**DIRECTION 1:**
Answer the following from the glossary of church terms below:
(a) What does the aer cover?
(b) Who may touch the Altar Table?
(c) How tall is an analogion?
**DIRECTION 2:**
In the glossary of church terms below, reproduce the text starting at "ALLELUIA: Derived from" and ending at "Litanies and Services.", renaming "Royal Doors" to "Holy Doors".
# SOURCE PASSAGE start
AER: The large veil used to cover the Chalice and Diskos.

AFTERFEAST: The period of time between a feat of the Lord or Theotokos and the apadosis ("leavetaking") thereof. During an afterfeast, the hymns of the feast itself replace those from the Octoechos.

ALLELUIA: Derived from the Hebrew, meaning "Praise the Lord", sung after the Epistle.

ALTAR: The eastern section of the Church, behind the Iconostasis. Access is through the Deacon Doors only by Clergy, Altar Servers, and appointed men.

ALTAR TABLE: The Holy Table in the center of the altar where the Divine Liturgy is celebrated. Only ordained clergy may touch the Altar Table, which is also called "The Throne (of God)".

AMBON: The term applied to the central part of the Soleas, i.e. to the space immediately in front of the Royal Doors. It is the place from which the deacon reads the Gospel, and from which the sermon is delivered.

AMEN: Derived from the Hebrew, meaning "So Be It". This phrase concludes all Litanies and Services.

ANALOGION: A stand, about four or five feet high, with a sloping top; usually made of wood, and often covered with a cloth made of silk, damask, or the like. Such stands are used (1) for reading; (2) when an Icon or the Book of the Gospels is placed in the body of the Church for veneration by the faithful.

ANALOY: A tall table with a slanted top, upon which is usually placed an Icon.
# SOURCE PASSAGE end
# MATERIAL start
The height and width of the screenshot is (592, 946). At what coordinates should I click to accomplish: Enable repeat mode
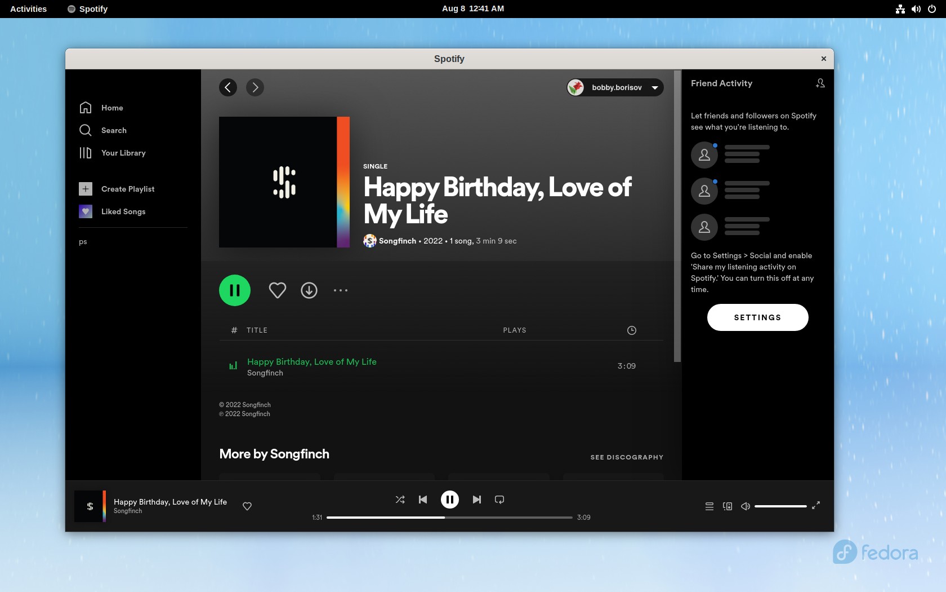click(x=499, y=500)
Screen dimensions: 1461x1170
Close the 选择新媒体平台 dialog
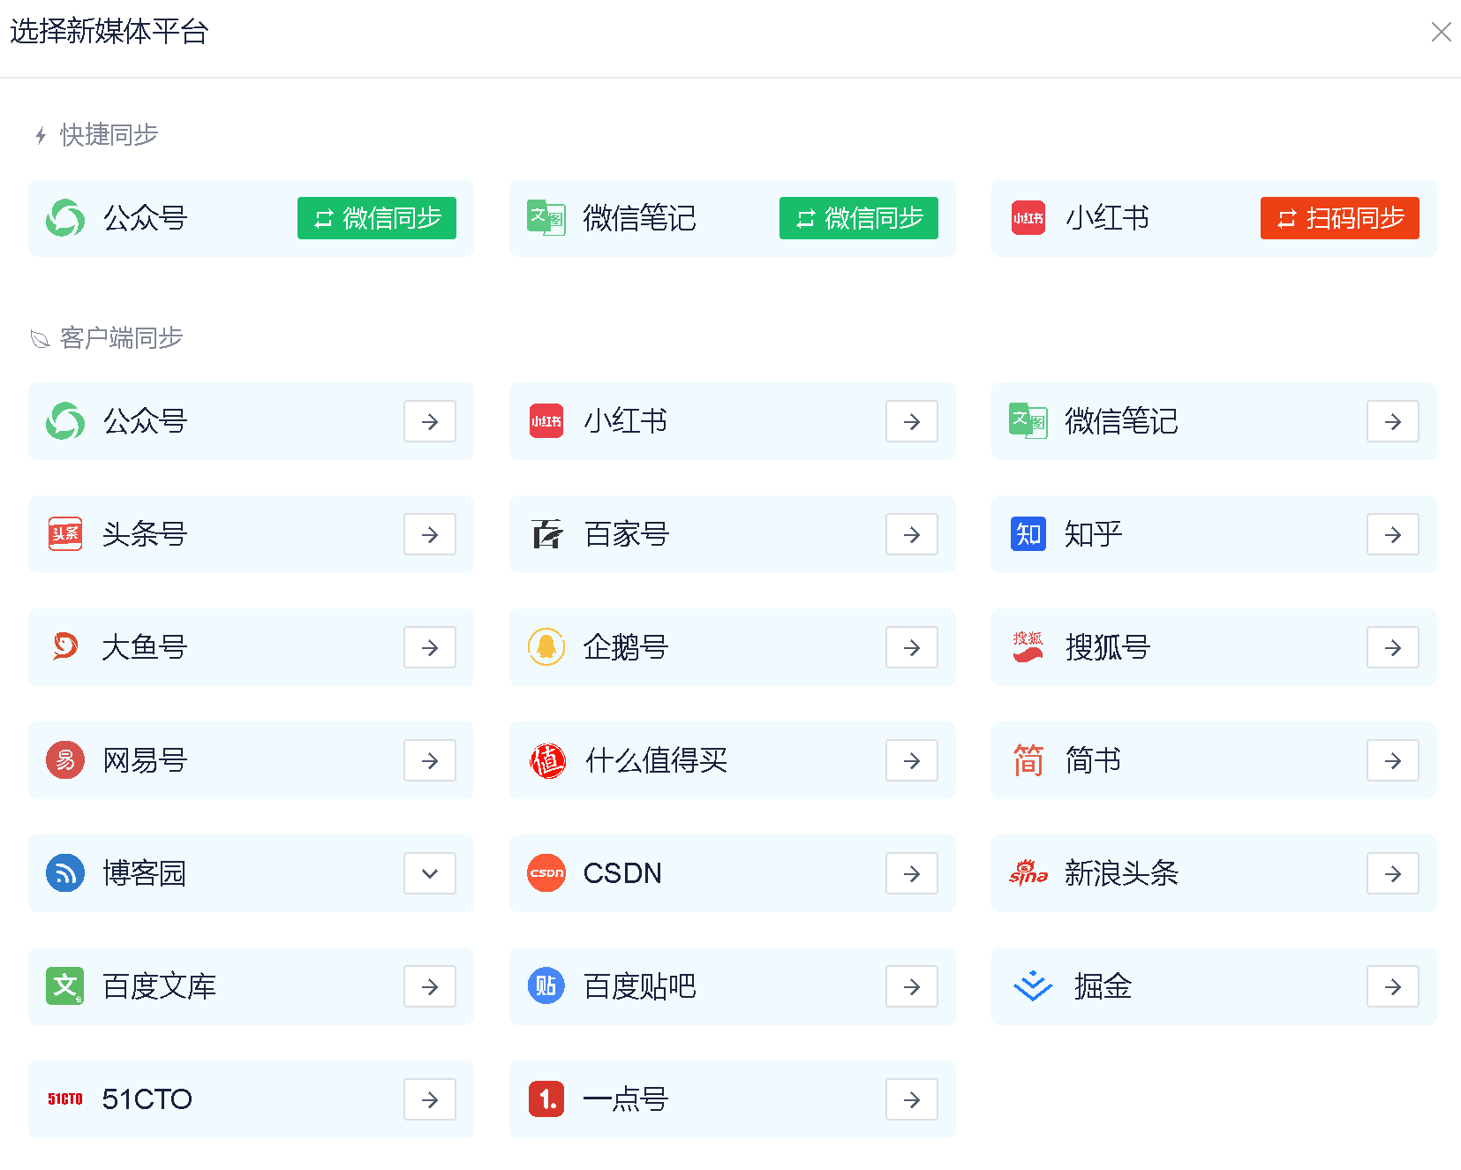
# MATERIAL end
**CORRECT RESPONSE 1:**
(a) The Chalice and Diskos.
(b) Only ordained clergy.
(c) About four or five feet.

**CORRECT RESPONSE 2:**
ALLELUIA: Derived from the Hebrew, meaning "Praise the Lord", sung after the Epistle.

ALTAR: The eastern section of the Church, behind the Iconostasis. Access is through the Deacon Doors only by Clergy, Altar Servers, and appointed men.

ALTAR TABLE: The Holy Table in the center of the altar where the Divine Liturgy is celebrated. Only ordained clergy may touch the Altar Table, which is also called "The Throne (of God)".

AMBON: The term applied to the central part of the Soleas, i.e. to the space immediately in front of the Holy Doors. It is the place from which the deacon reads the Gospel, and from which the sermon is delivered.

AMEN: Derived from the Hebrew, meaning "So Be It". This phrase concludes all Litanies and Services.